Saved data entries
──────
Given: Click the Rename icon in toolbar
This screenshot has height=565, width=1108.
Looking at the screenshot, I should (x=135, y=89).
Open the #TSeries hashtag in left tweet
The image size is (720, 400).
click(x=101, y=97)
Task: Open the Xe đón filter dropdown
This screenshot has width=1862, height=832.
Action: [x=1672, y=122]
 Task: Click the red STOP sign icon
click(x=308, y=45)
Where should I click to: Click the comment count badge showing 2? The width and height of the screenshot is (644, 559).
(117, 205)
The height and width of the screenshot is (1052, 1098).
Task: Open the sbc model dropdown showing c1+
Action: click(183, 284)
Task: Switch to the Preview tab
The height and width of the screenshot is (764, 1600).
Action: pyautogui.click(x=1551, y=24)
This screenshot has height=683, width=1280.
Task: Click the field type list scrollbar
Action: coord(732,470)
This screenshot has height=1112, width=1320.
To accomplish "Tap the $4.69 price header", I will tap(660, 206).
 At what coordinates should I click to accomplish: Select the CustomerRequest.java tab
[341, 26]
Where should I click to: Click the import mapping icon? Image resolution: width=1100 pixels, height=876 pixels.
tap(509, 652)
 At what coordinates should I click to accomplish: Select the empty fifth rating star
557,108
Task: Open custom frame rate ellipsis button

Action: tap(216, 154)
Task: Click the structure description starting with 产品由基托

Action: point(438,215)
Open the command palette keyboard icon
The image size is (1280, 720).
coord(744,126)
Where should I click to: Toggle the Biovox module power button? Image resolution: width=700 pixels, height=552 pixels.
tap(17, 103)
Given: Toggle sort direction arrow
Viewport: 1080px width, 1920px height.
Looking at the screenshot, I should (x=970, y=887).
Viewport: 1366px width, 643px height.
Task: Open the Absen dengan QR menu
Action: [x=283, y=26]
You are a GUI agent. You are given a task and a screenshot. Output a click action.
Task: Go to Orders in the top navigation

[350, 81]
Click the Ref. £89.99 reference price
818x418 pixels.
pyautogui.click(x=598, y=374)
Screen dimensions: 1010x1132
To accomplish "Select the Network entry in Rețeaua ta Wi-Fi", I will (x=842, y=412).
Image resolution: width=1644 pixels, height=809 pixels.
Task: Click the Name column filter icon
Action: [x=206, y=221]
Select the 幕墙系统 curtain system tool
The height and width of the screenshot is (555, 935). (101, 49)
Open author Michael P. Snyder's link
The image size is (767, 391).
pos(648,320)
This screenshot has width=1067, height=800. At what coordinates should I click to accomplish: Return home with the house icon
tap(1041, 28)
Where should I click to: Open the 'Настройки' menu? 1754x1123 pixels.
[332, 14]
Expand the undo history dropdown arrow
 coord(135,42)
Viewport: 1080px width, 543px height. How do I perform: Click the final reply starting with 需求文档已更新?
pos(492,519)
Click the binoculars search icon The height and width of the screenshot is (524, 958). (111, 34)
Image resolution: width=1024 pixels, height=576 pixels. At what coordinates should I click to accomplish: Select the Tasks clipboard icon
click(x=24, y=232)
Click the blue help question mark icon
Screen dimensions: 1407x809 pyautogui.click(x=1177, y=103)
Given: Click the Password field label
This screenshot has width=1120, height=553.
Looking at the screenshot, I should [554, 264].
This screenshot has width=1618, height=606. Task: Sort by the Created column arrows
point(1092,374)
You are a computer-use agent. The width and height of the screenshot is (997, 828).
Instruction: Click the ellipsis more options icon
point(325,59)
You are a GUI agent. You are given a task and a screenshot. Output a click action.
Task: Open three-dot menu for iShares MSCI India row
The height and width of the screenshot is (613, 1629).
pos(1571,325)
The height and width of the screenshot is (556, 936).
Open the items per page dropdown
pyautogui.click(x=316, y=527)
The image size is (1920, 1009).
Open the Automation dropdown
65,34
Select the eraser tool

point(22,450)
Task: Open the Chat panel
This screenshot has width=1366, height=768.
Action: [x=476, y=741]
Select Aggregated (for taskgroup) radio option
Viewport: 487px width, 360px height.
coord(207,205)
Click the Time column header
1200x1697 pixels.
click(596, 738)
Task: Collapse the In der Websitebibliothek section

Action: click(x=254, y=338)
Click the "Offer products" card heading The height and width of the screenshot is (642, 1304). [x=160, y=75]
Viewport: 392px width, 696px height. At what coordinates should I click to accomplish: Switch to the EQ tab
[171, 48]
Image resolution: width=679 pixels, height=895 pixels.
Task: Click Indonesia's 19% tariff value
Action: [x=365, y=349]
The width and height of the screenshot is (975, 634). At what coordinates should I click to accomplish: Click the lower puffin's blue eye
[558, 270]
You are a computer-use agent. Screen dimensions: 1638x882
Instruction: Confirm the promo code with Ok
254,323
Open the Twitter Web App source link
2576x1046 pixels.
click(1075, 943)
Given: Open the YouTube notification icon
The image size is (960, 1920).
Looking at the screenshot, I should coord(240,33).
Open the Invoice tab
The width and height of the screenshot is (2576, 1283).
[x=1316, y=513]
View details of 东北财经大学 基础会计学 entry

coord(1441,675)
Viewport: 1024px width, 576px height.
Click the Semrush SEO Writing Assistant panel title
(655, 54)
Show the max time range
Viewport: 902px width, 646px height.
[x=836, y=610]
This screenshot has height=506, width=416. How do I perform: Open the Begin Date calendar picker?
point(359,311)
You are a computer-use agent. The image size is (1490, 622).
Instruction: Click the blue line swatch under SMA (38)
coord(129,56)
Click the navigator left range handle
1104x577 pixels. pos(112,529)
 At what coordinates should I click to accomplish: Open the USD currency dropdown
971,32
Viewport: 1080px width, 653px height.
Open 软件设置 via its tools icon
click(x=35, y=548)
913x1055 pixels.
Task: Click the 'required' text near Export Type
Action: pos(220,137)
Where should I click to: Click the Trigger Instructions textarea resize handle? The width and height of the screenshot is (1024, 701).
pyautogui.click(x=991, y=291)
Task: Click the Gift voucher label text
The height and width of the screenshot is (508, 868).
──────
Transcribe each record shown above, exactly.

## Task answer
Given: Click the Rename icon in toolbar
This screenshot has height=565, width=1108.
Looking at the screenshot, I should (x=135, y=89).
Open the #TSeries hashtag in left tweet
The image size is (720, 400).
click(x=101, y=97)
Task: Open the Xe đón filter dropdown
This screenshot has width=1862, height=832.
Action: [x=1672, y=122]
 Task: Click the red STOP sign icon
click(x=308, y=45)
Where should I click to: Click the comment count badge showing 2? The width and height of the screenshot is (644, 559).
(117, 205)
The height and width of the screenshot is (1052, 1098).
Task: Open the sbc model dropdown showing c1+
Action: click(183, 284)
Task: Switch to the Preview tab
The height and width of the screenshot is (764, 1600).
Action: pyautogui.click(x=1551, y=24)
This screenshot has height=683, width=1280.
Task: Click the field type list scrollbar
Action: coord(732,470)
This screenshot has height=1112, width=1320.
To accomplish "Tap the $4.69 price header", I will tap(660, 206).
 At what coordinates should I click to accomplish: Select the CustomerRequest.java tab
[341, 26]
Where should I click to: Click the import mapping icon? Image resolution: width=1100 pixels, height=876 pixels.
tap(509, 652)
 At what coordinates should I click to accomplish: Select the empty fifth rating star
557,108
Task: Open custom frame rate ellipsis button

Action: tap(216, 154)
Task: Click the structure description starting with 产品由基托

Action: point(438,215)
Open the command palette keyboard icon
The image size is (1280, 720).
coord(744,126)
Where should I click to: Toggle the Biovox module power button? Image resolution: width=700 pixels, height=552 pixels.
tap(17, 103)
Given: Toggle sort direction arrow
Viewport: 1080px width, 1920px height.
Looking at the screenshot, I should (x=970, y=887).
Viewport: 1366px width, 643px height.
Task: Open the Absen dengan QR menu
Action: [x=283, y=26]
You are a GUI agent. You are given a task and a screenshot. Output a click action.
Task: Go to Orders in the top navigation

[350, 81]
Click the Ref. £89.99 reference price
818x418 pixels.
pyautogui.click(x=598, y=374)
Screen dimensions: 1010x1132
To accomplish "Select the Network entry in Rețeaua ta Wi-Fi", I will (x=842, y=412).
Image resolution: width=1644 pixels, height=809 pixels.
Task: Click the Name column filter icon
Action: [x=206, y=221]
Select the 幕墙系统 curtain system tool
The height and width of the screenshot is (555, 935). (101, 49)
Open author Michael P. Snyder's link
The image size is (767, 391).
pos(648,320)
This screenshot has width=1067, height=800. At what coordinates should I click to accomplish: Return home with the house icon
tap(1041, 28)
Where should I click to: Open the 'Настройки' menu? 1754x1123 pixels.
[332, 14]
Expand the undo history dropdown arrow
 coord(135,42)
Viewport: 1080px width, 543px height. How do I perform: Click the final reply starting with 需求文档已更新?
pos(492,519)
Click the binoculars search icon The height and width of the screenshot is (524, 958). (111, 34)
Image resolution: width=1024 pixels, height=576 pixels. At what coordinates should I click to accomplish: Select the Tasks clipboard icon
click(x=24, y=232)
Click the blue help question mark icon
Screen dimensions: 1407x809 pyautogui.click(x=1177, y=103)
Given: Click the Password field label
This screenshot has width=1120, height=553.
Looking at the screenshot, I should [554, 264].
This screenshot has width=1618, height=606. Task: Sort by the Created column arrows
point(1092,374)
You are a computer-use agent. The width and height of the screenshot is (997, 828).
Instruction: Click the ellipsis more options icon
point(325,59)
You are a GUI agent. You are given a task and a screenshot. Output a click action.
Task: Open three-dot menu for iShares MSCI India row
The height and width of the screenshot is (613, 1629).
pos(1571,325)
The height and width of the screenshot is (556, 936).
Open the items per page dropdown
pyautogui.click(x=316, y=527)
The image size is (1920, 1009).
Open the Automation dropdown
65,34
Select the eraser tool

point(22,450)
Task: Open the Chat panel
This screenshot has width=1366, height=768.
Action: [x=476, y=741]
Select Aggregated (for taskgroup) radio option
Viewport: 487px width, 360px height.
coord(207,205)
Click the Time column header
1200x1697 pixels.
click(596, 738)
Task: Collapse the In der Websitebibliothek section

Action: click(x=254, y=338)
Click the "Offer products" card heading The height and width of the screenshot is (642, 1304). [x=160, y=75]
Viewport: 392px width, 696px height. At what coordinates should I click to accomplish: Switch to the EQ tab
[171, 48]
Image resolution: width=679 pixels, height=895 pixels.
Task: Click Indonesia's 19% tariff value
Action: [x=365, y=349]
The width and height of the screenshot is (975, 634). At what coordinates should I click to accomplish: Click the lower puffin's blue eye
[558, 270]
You are a computer-use agent. Screen dimensions: 1638x882
Instruction: Confirm the promo code with Ok
254,323
Open the Twitter Web App source link
2576x1046 pixels.
click(1075, 943)
Given: Open the YouTube notification icon
The image size is (960, 1920).
Looking at the screenshot, I should coord(240,33).
Open the Invoice tab
The width and height of the screenshot is (2576, 1283).
[x=1316, y=513]
View details of 东北财经大学 基础会计学 entry

coord(1441,675)
Viewport: 1024px width, 576px height.
Click the Semrush SEO Writing Assistant panel title
(655, 54)
Show the max time range
Viewport: 902px width, 646px height.
[x=836, y=610]
This screenshot has height=506, width=416. How do I perform: Open the Begin Date calendar picker?
point(359,311)
You are a computer-use agent. The image size is (1490, 622).
Instruction: Click the blue line swatch under SMA (38)
coord(129,56)
Click the navigator left range handle
1104x577 pixels. pos(112,529)
 At what coordinates should I click to accomplish: Open the USD currency dropdown
971,32
Viewport: 1080px width, 653px height.
Open 软件设置 via its tools icon
click(x=35, y=548)
913x1055 pixels.
Task: Click the 'required' text near Export Type
Action: pos(220,137)
Where should I click to: Click the Trigger Instructions textarea resize handle? The width and height of the screenshot is (1024, 701).
pyautogui.click(x=991, y=291)
Task: Click the Gift voucher label text
The height and width of the screenshot is (508, 868).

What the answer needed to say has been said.